+++ TASK INPUTS
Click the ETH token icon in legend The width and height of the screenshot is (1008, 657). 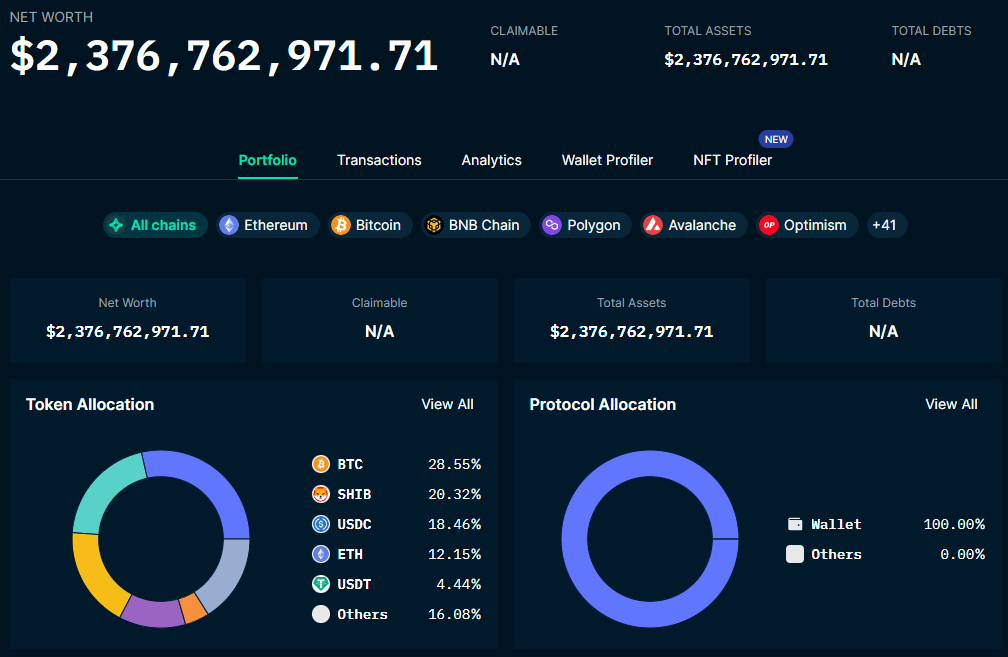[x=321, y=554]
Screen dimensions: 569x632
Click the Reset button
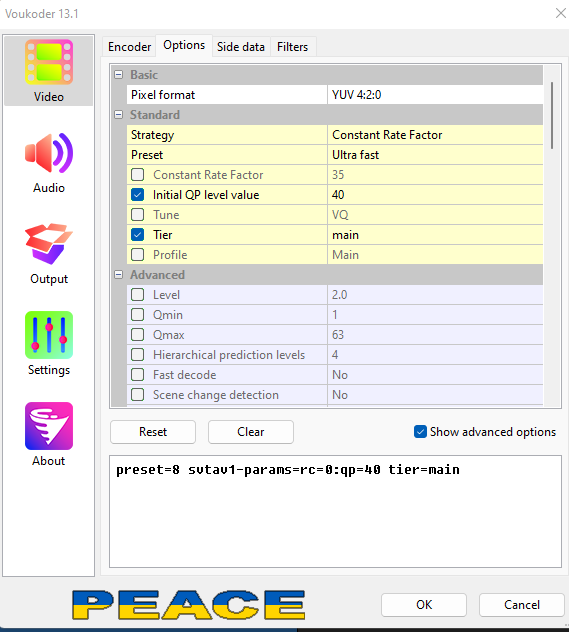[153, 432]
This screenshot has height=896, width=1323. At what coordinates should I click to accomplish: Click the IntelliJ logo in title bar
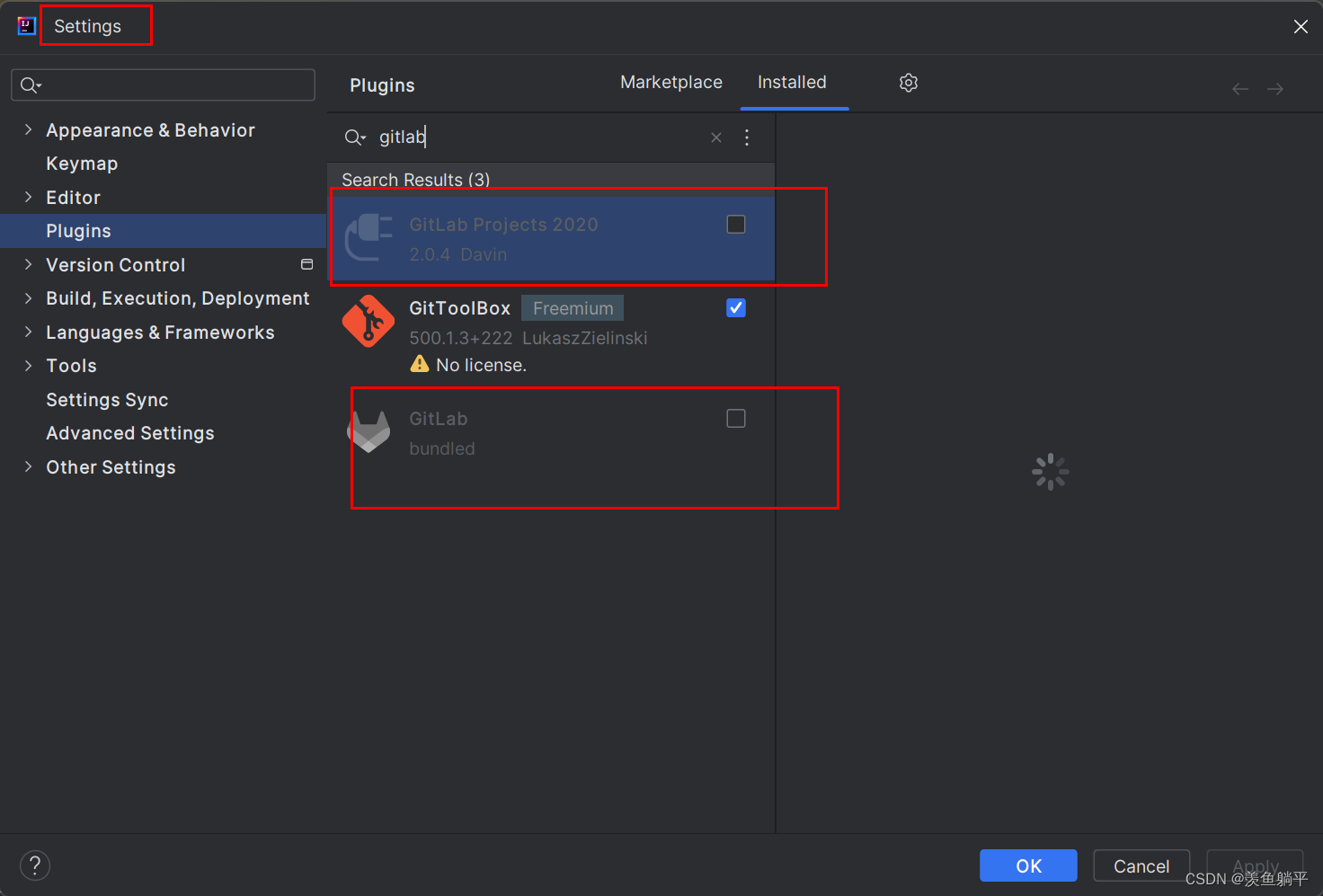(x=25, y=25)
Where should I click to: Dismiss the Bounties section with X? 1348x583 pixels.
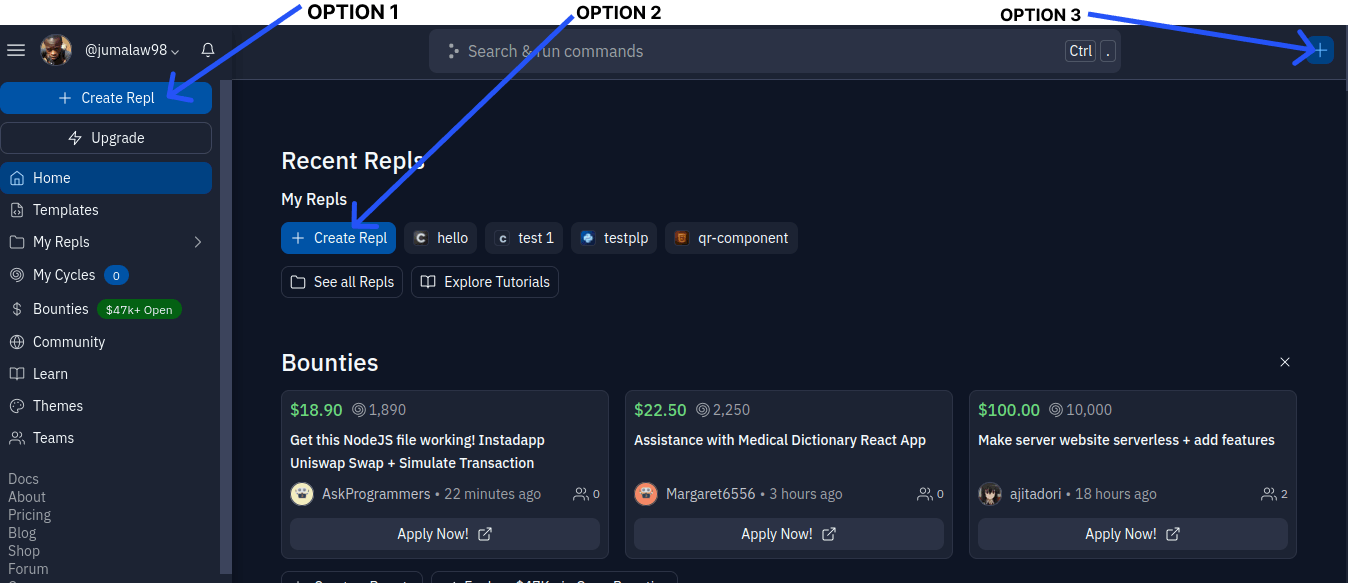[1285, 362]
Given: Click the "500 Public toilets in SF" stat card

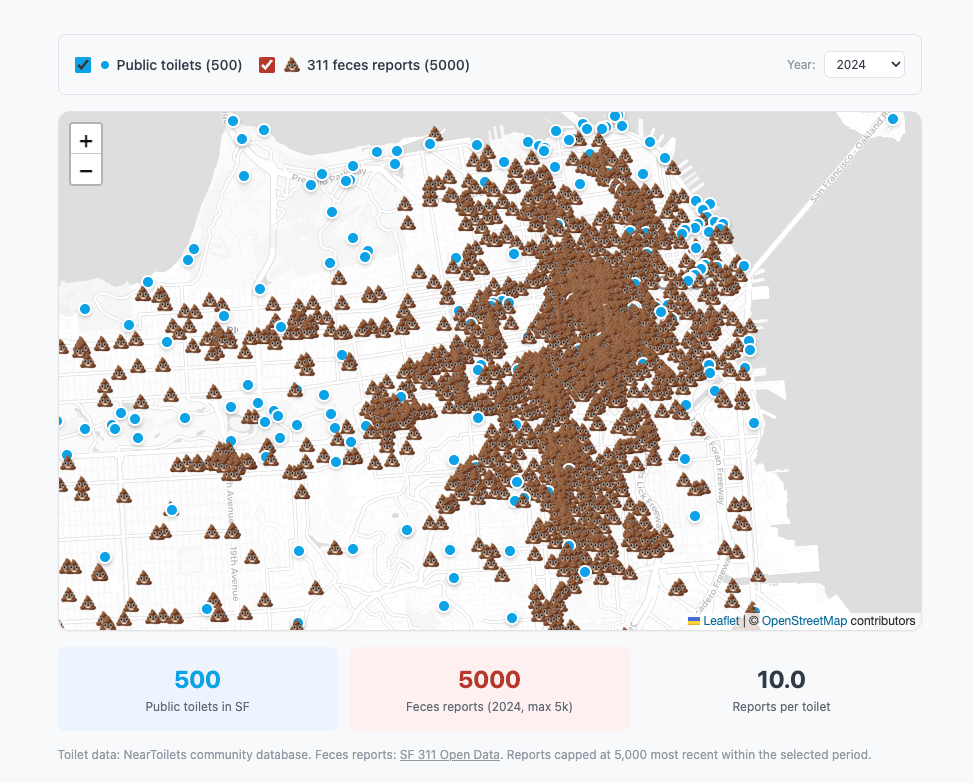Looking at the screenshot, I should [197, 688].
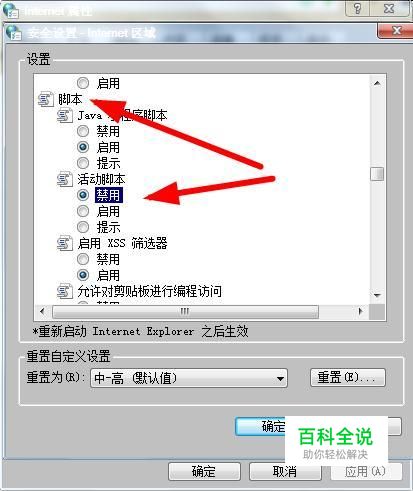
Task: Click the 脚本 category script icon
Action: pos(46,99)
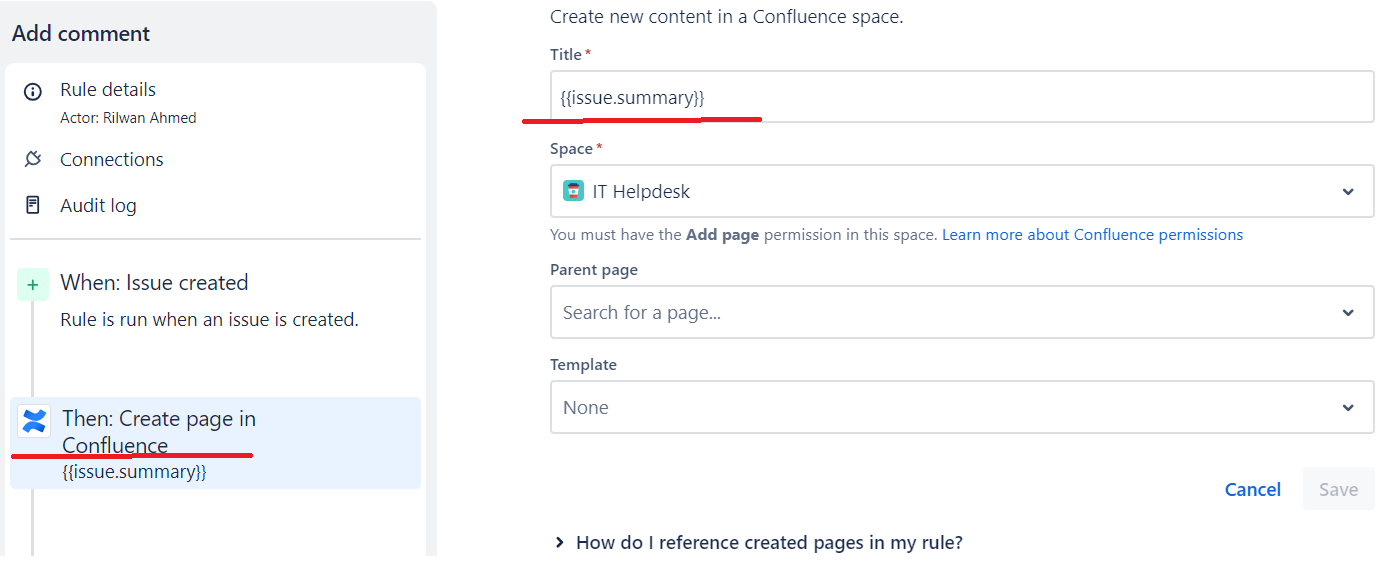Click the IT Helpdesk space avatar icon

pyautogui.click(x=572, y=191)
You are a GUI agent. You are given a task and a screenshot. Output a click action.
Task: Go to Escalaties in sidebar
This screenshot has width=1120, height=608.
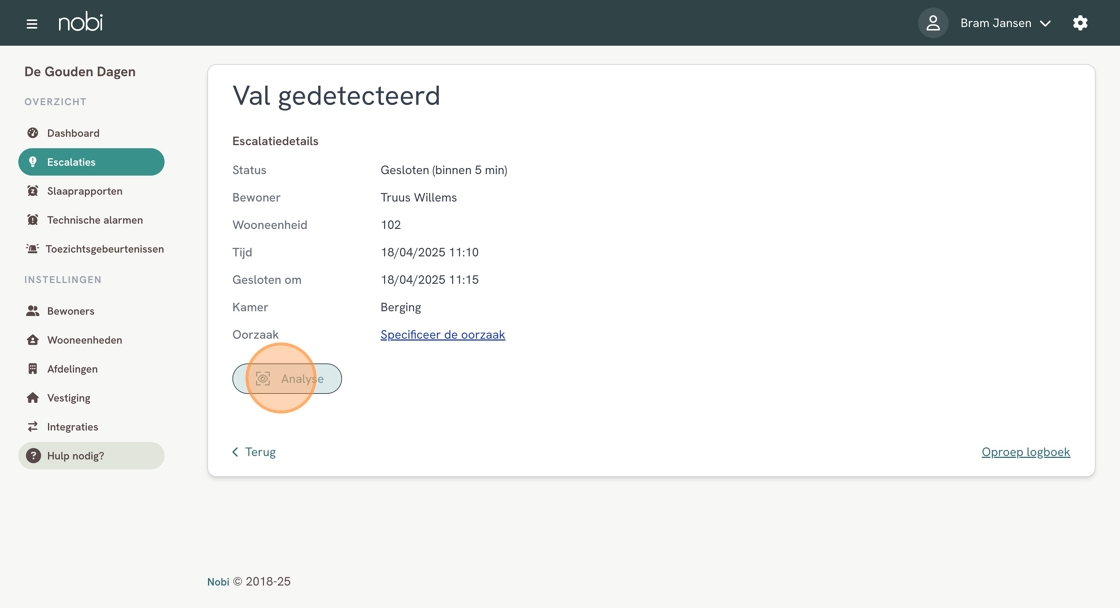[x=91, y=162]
++++++
> **YOUR ASSIGNMENT**
The answer should consist only of the lines from the line with "Given: Click the" through the last line of the data, repeated exactly; pictures stay out.

> **FINAL ANSWER**
Given: Click the "500 Public toilets in SF" stat card

Looking at the screenshot, I should [197, 688].
Task: Click the 脚本 category script icon
Action: pos(46,99)
Click the IT Helpdesk space avatar icon

pyautogui.click(x=572, y=191)
You are a GUI agent. You are given a task and a screenshot. Output a click action.
Task: Go to Escalaties in sidebar
This screenshot has width=1120, height=608.
[x=91, y=162]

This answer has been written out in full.